Roasted Beet, Pumpkin & Carrot Soup

I love this simple soup,  it has only a few ingredients, is easy to make and is surprisingly good.  The roasting of the beets, pumpkin and the carrots gives this soup great depth of flavor. This recipe is adapted from Josh and Brent with Beekman 1802, I love their earthy take on foods.  As they say about it: “We’re gonna be honest. Brent really did not like the color of this soup“, the color does not bother me, in fact I rather like the color. But the taste is hard to beat on a cold fall or winter evening. And it’s an extremely healthy meal for the start of cold and flu season. Simple, hearty, and healthy. Add some red pepper flakes for extra kick. I like to garnish it with, fresh Italian parsley and toasted pumpkin seeds.

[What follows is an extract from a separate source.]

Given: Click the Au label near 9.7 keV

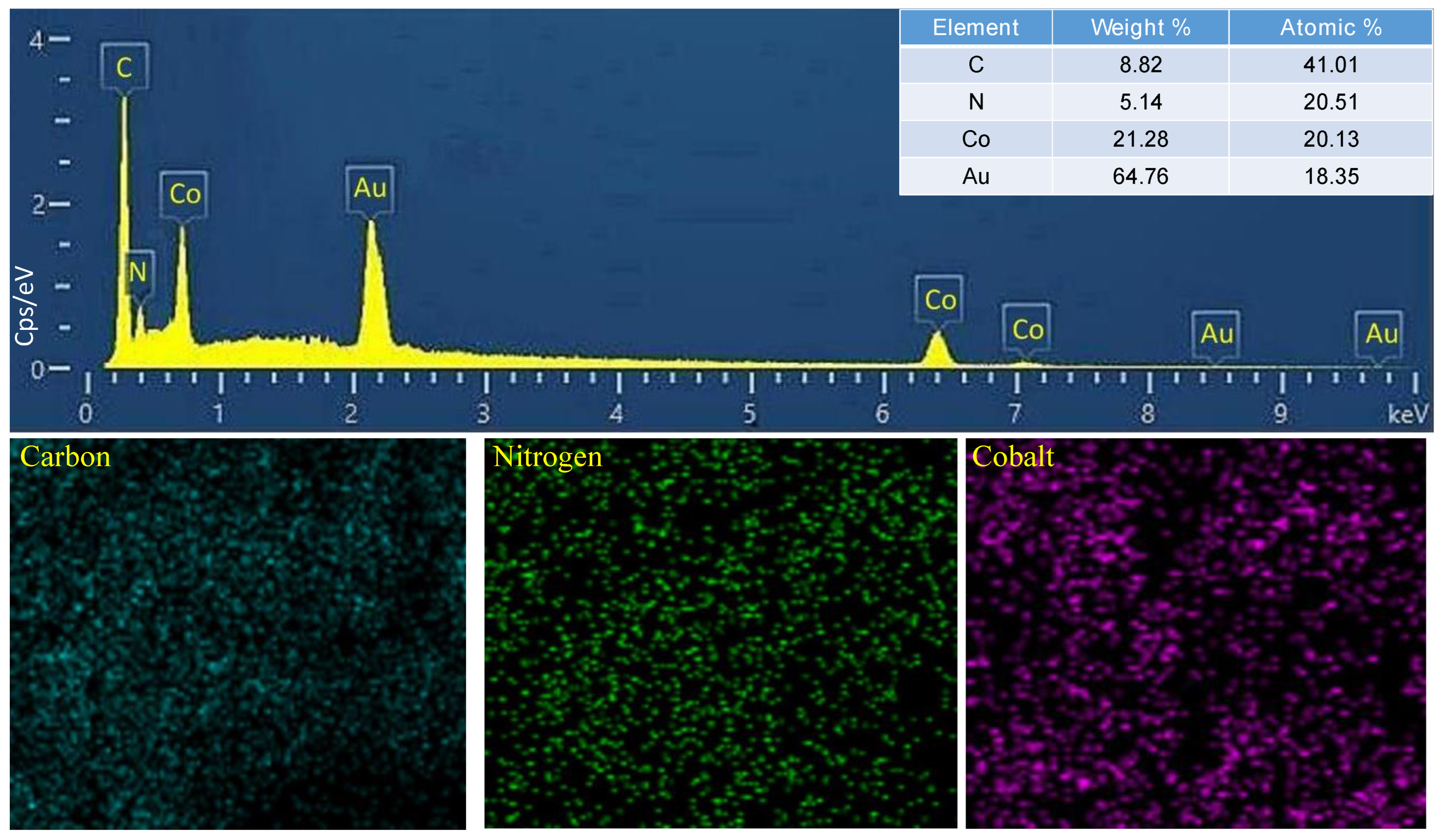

Roasted Beet, Pumpkin & Carrot Soup

serves: 6 servings 

Ingredients:

1 small sugar pumpkin (not Jack-O-Lantern pumpkin,) or 3 cups of  pumpkin puree
3 large carrots,
1 large beet
1medium onion                                                                                                                                         4 garlic  cloves                                                                                                                                                                                                         Pinch of Red Pepper flakes, to taste
3 Tablespoons olive oil
4 cups of chicken stock.
1 cup of sour cream or crème fraiche
1/2 cup of fresh, flat leaf parsley, chopped.
   salt and pepper to taste.

Directions:

1.  Preheat oven to 400°F. Line rimmed baking sheet with aluminum foil. Cut sugar pumpkin in half, top to bottom. Scoop out pulp and seeds, remove stem, and place cut side down on foil, put the garlic cloves under the pumpkin.

2.  Place washed carrots, beets, and peeled onion alongside pumpkin halves. Drizzle with olive oil, cover tightly with aluminum foil. Roast for approx 90 minutes, or until all vegetables are easily poked through with sharp knife. (Be careful when removing foil to avoid injuries from steam.)

3.  Remove vegetables from the oven, and transfer beet, carrots garlic and onion to large, heavy saucepan. Once pumpkin has cooled enough to handle, scoop flesh into the saucepan with the other vegetables.

4.  Add chicken stock and Red Pepper Flakes. Bring mixture to boil, mashing vegetables with either potato masher or immersion blender. (Or let cool and puree in blender, which is what I did, or food processor.) Stir in salt and pepper to taste.

5.  When still hot, but removed from heat, stir in sour cream until it melts and incorporates, ladle into serving bowls and garnish with parsley, sprinkle with toasted pumpkin seeds. Serve immediately.